## EXERCISE INSTRUCTIONS
After finding "Where should I click to: Select" in a line below, print that line and the rest of the lines exactly, leaving out all pictures.

## Stored records
========================================================================

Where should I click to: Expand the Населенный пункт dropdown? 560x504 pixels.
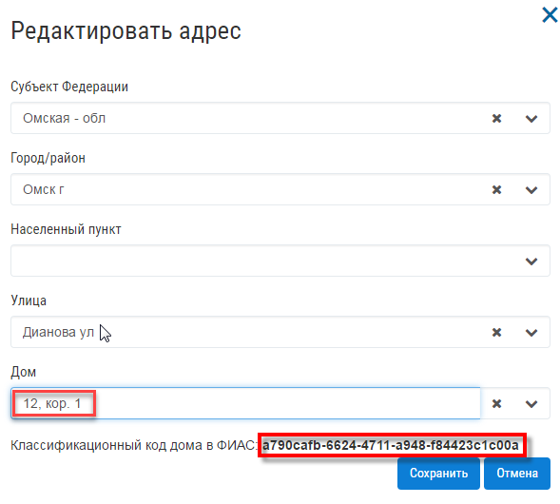coord(531,262)
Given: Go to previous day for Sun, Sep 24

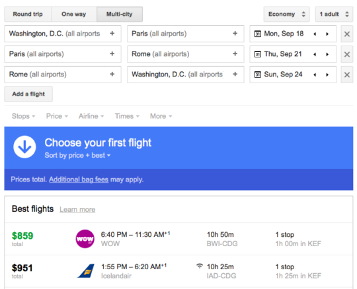Looking at the screenshot, I should (315, 75).
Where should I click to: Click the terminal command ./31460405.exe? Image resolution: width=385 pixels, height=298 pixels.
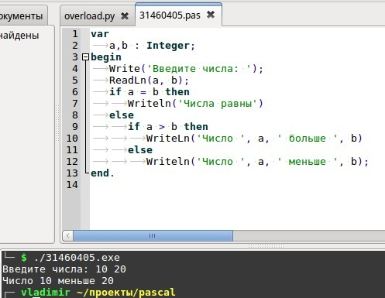coord(77,258)
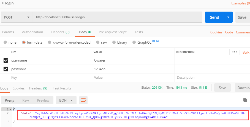Open the Cookies link

(x=216, y=32)
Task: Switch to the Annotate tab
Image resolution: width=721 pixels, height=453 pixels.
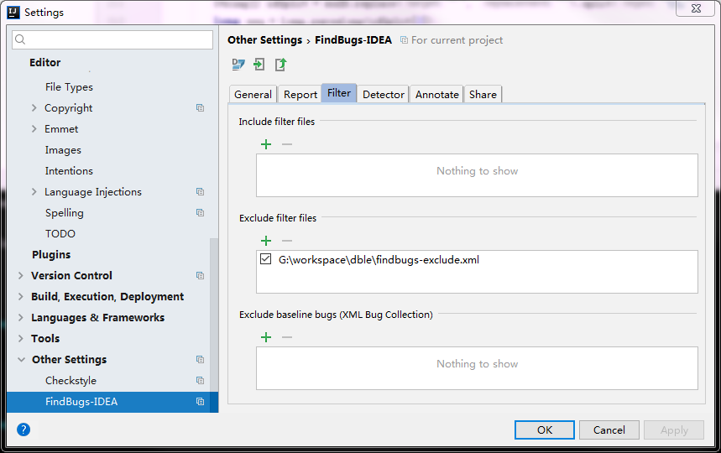Action: (x=436, y=95)
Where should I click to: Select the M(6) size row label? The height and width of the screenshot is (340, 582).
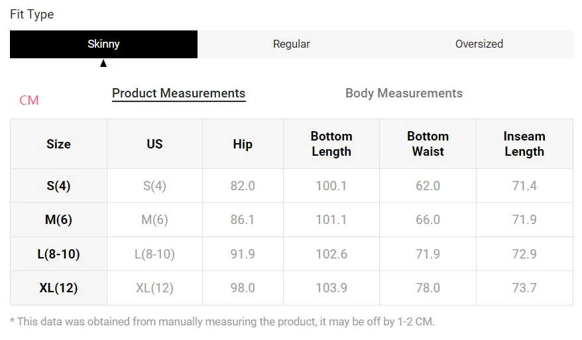pos(58,220)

========================================================================

## COMPLETED EXERCISE
Where should I click to: Select the M(6) size row label? The height and width of the screenshot is (340, 582).
pos(58,220)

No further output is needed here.